=== AVAILABLE DATA ===
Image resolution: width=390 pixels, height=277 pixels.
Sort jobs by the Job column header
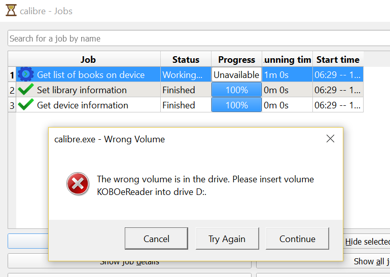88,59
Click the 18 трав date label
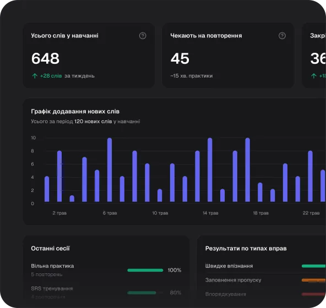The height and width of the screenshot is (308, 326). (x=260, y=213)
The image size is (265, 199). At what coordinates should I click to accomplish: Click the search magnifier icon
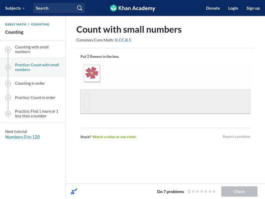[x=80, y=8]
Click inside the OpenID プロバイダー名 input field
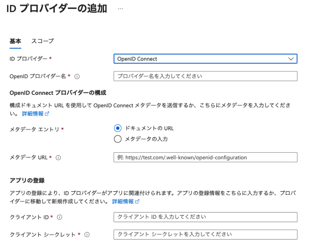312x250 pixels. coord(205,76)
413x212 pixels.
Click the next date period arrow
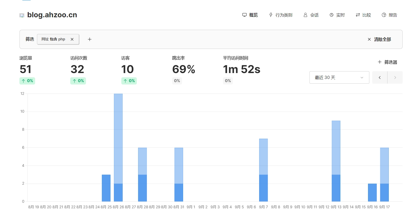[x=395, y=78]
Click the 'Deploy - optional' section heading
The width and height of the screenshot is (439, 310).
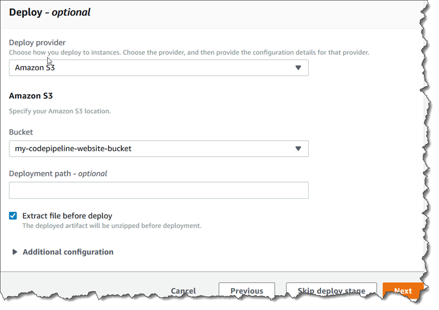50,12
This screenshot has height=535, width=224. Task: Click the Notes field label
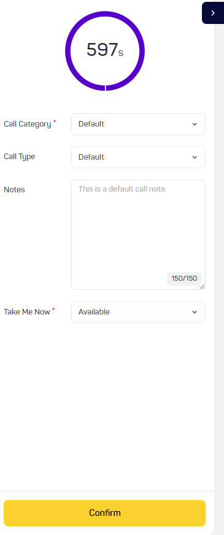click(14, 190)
===
§ YOUR INSTRUCTIONS: Take the line with "This screenshot has" and every line after it through the end of the data, and write only them out exactly, leaving out the pictures.

§ RESULT BELOW:
This screenshot has height=535, width=224. Task: Click the Notes field label
click(14, 190)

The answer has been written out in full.